BYU officials were almost looking forward to their football
team's victimization. The players and coaches most certainly
were not. The players practiced all week for last Saturday's
inaugural Western Athletic Conference championship game against
Wyoming, certain that one of them would make an $8 million pass,
tackle or kick. (A player would later lay claim to having called
an "$8 million timeout.") That's what the team thought it was
playing for: an at-large berth from the bowl alliance, the group
that determines who takes part in the Fiesta, Orange and Sugar
bowls and an accompanying purse of around $8.5 million.

But everybody else at the school pretty much knew that there
would be no such postseason payday, no matter how easily the
Cougars won, no matter how high they were ranked, no matter how
deserving of the at-large berth they were. And, to tell you the
truth, some folks at BYU kind of liked it that way.

At Brigham Young, you see, persecution has its advantages. The
school's 1984 national-championship season is the best example.
The anointing of the Cougars that year caused so much
debate--undefeated, yes, but what about their schedule?--that
BYU attracted an astounding amount of publicity. This time the
Cougars would again find themselves at the center of a lively
debate. They would win the WAC in a 28-25 overtime shoot-out
with the Cowboys, finish the regular season 13-1, climb to No. 5
in the polls (thereby meeting all alliance criteria) and still
be excluded from the big-money bowls. Didn't BYU deserve better?

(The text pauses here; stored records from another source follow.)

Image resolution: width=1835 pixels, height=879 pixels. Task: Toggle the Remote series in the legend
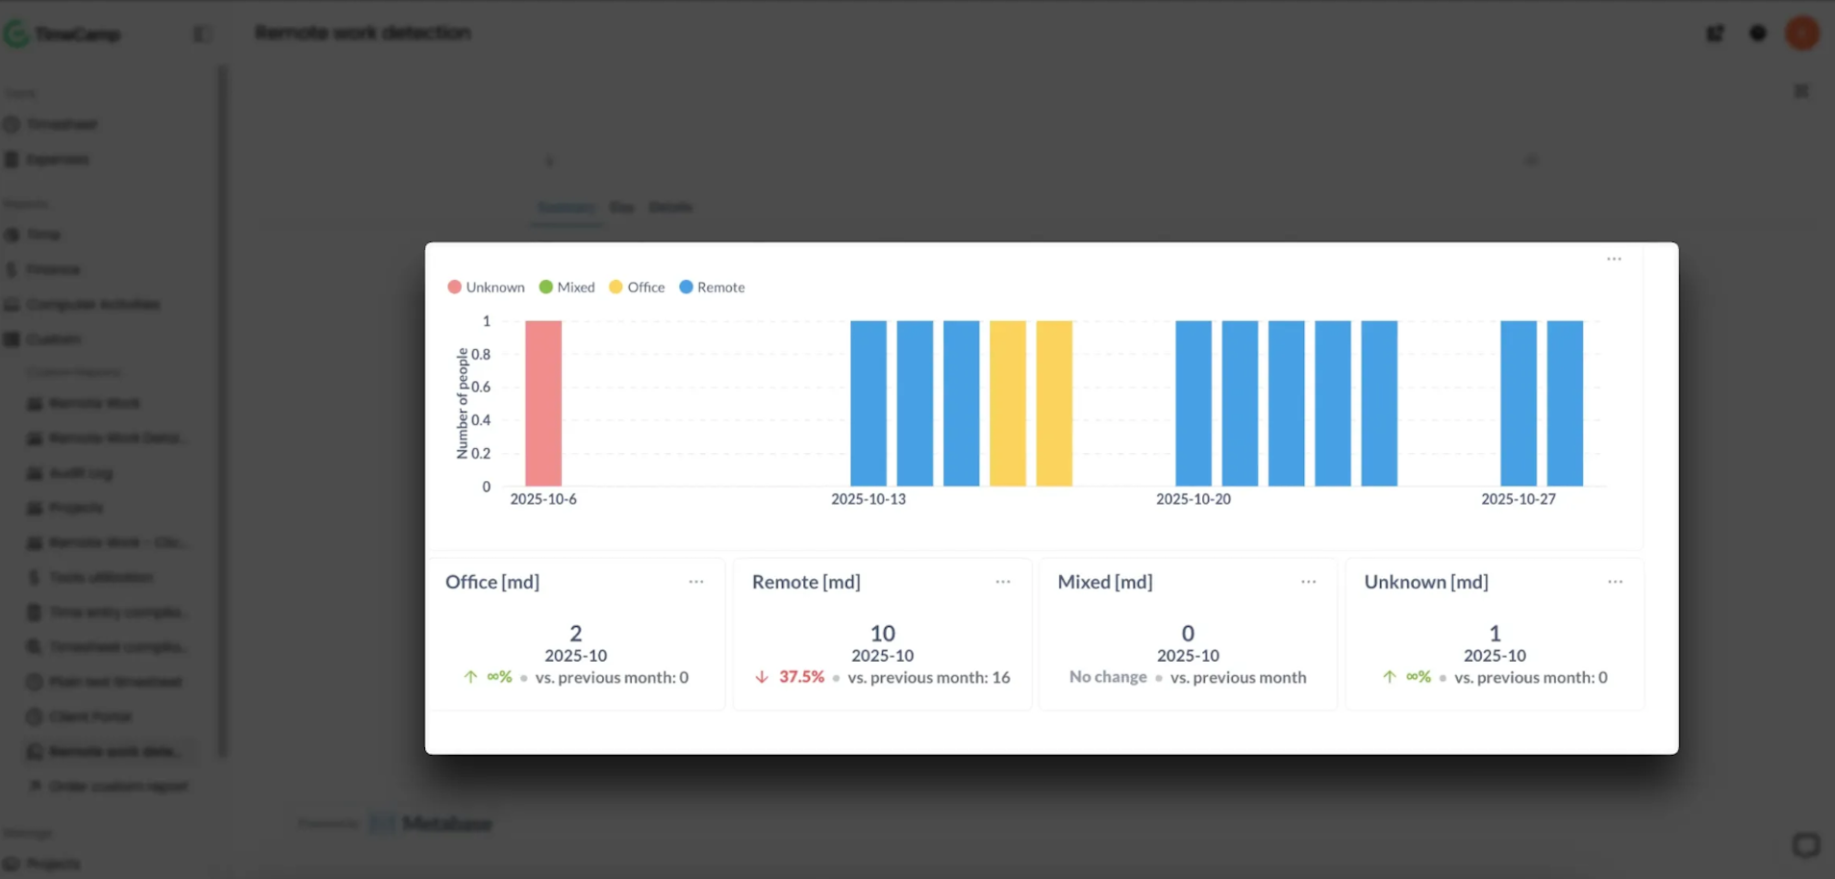pyautogui.click(x=712, y=287)
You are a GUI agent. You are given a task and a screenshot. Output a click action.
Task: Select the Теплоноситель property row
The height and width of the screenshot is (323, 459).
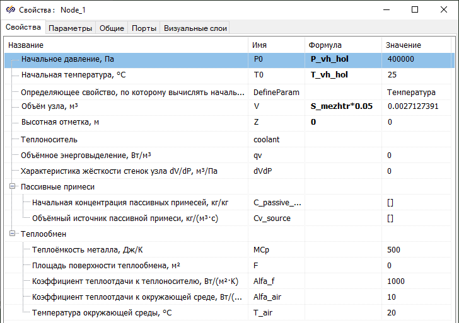coord(126,139)
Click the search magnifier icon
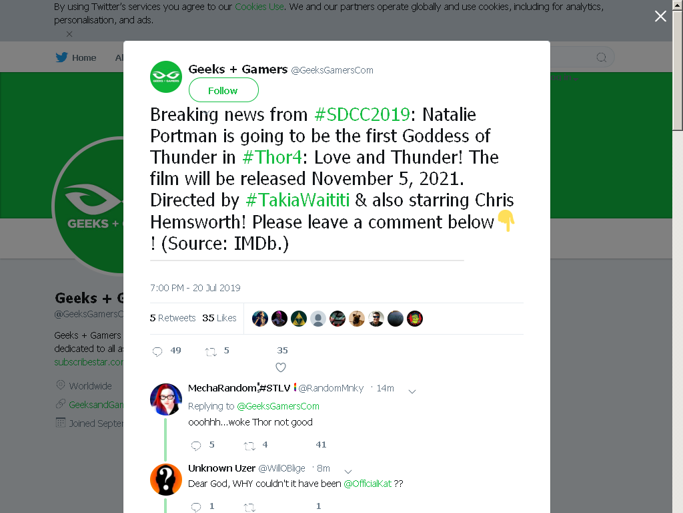The width and height of the screenshot is (683, 513). 601,57
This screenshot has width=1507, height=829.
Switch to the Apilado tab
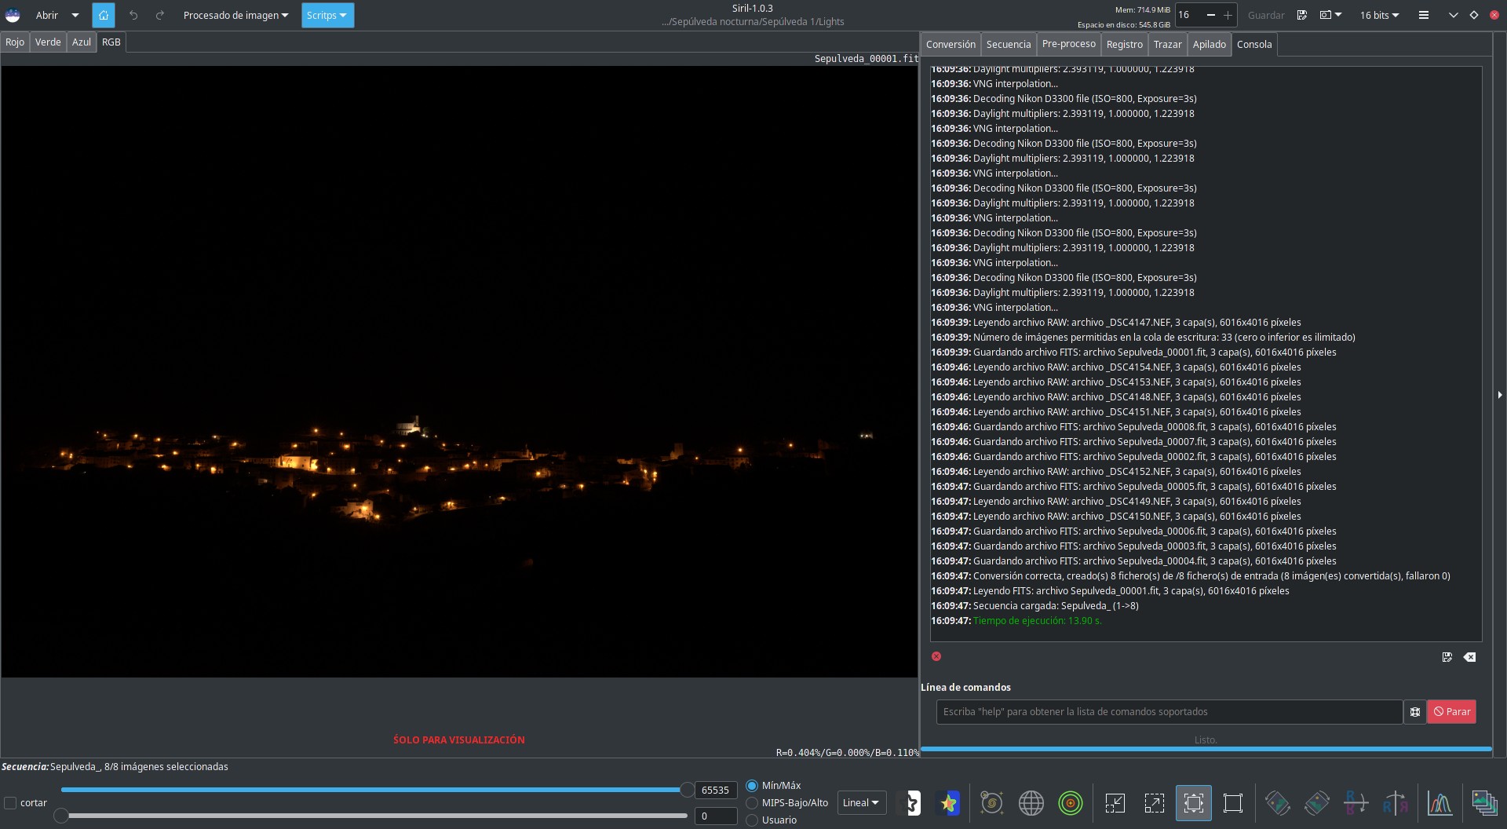[1209, 45]
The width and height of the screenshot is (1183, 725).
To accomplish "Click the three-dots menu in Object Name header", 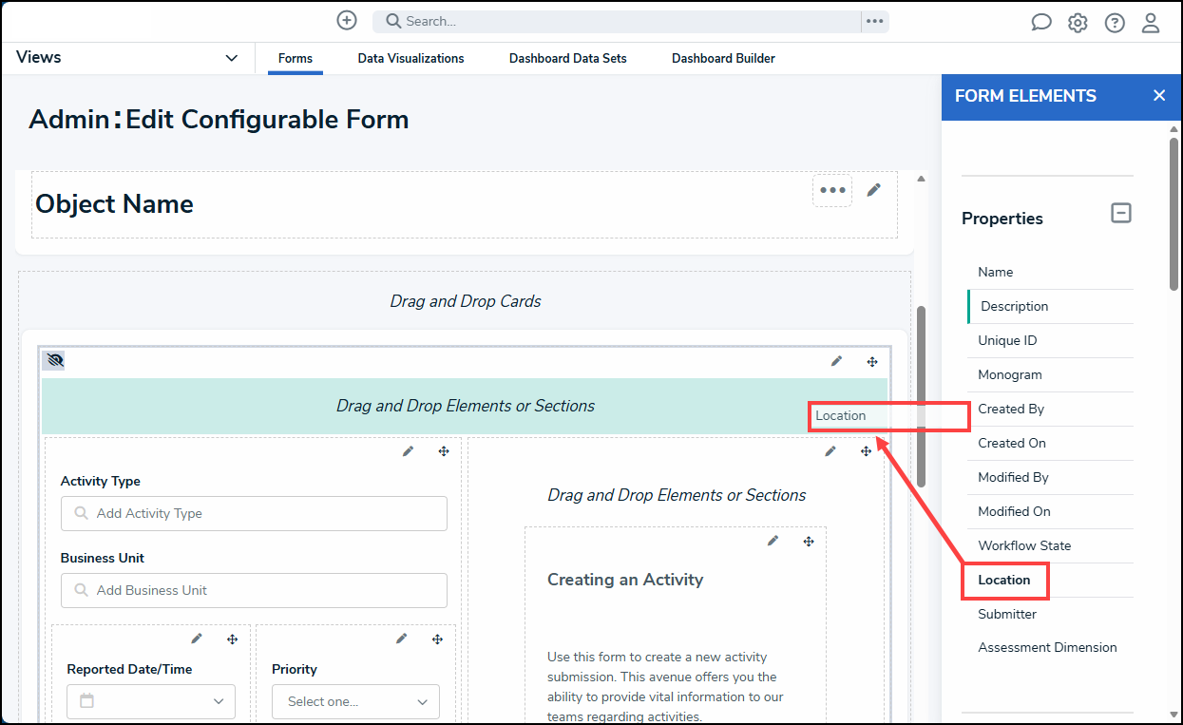I will pyautogui.click(x=832, y=190).
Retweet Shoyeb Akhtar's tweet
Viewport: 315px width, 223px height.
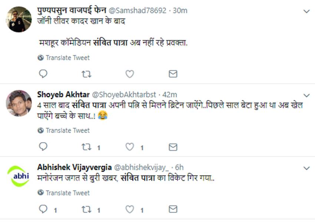pos(86,147)
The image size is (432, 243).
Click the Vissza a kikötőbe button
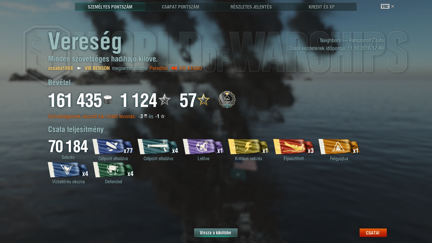pos(216,233)
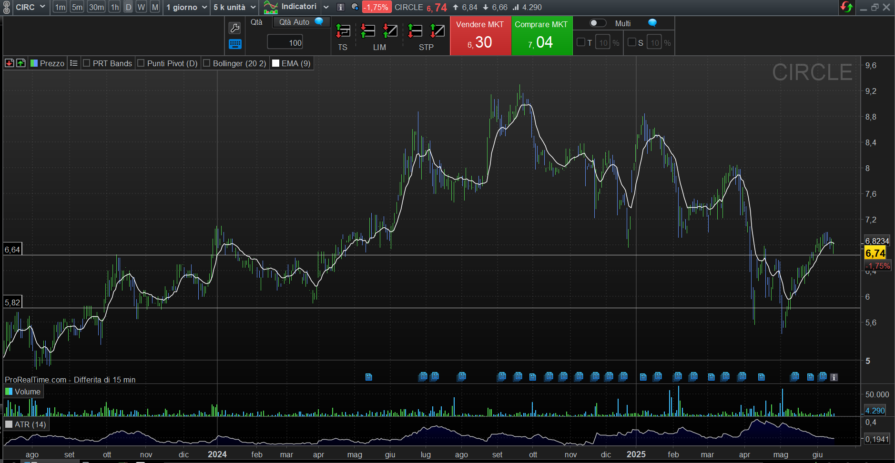The width and height of the screenshot is (895, 463).
Task: Click the blue keyboard shortcuts icon
Action: (x=235, y=44)
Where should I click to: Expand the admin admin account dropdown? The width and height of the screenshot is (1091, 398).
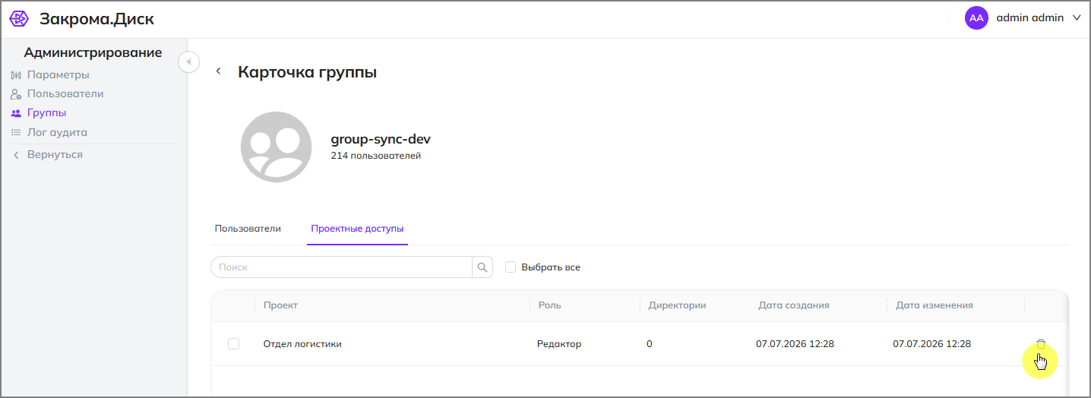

School officials knew going into the game that their team, so
little respected by the bowl committees who make the alliance's
at-large selections, would benefit no matter how the WAC title
game turned out. "We have enjoyed publicity we couldn't have
bought," BYU's athletic director, Rondo Fehlberg, said last
Friday. "Clearly, we'd rather go to the Fiesta Bowl. But whether
we get in or not, everybody will be talking about us."

Well, everybody was, one way or another. And if they weren't
talking about BYU, they were talking about the alliance, whose
agenda has invited more conspiracy theories than the Kennedy
assassination. For some reason, at least as people at Brigham
Young saw it, the alliance was conspiring to keep the Cougars
out of any of its bowls.

Old saying: Just because you're paranoid doesn't mean they're
not out to get you. On Sunday the alliance chose Nebraska and
Penn State as its two at-large teams, excluding BYU.
Surprisingly, the decision hurt the WAC more than it did BYU.
Had Brigham Young snared an at-large berth, the other 15
conference members would have divvied up about $7 million of the
$8.5 million pot; instead, they will divide about $1.1 million
of the $2 million payment that the Cougars will receive for
playing Kansas State in the Cotton Bowl. Wyoming ended up as the
biggest loser. Besides no $7 million pot to share, the Cowboys
also were denied the $1.4 million payout they hoped to receive
for playing in the Holiday Bowl. When bowl bids were finalized
on Sunday, the 10-2 Cowboys weren't invited to that or any other
postseason game, while 6-5 California was invited to the Aloha
Bowl and 7-5 Wisconsin to the Copper Bowl.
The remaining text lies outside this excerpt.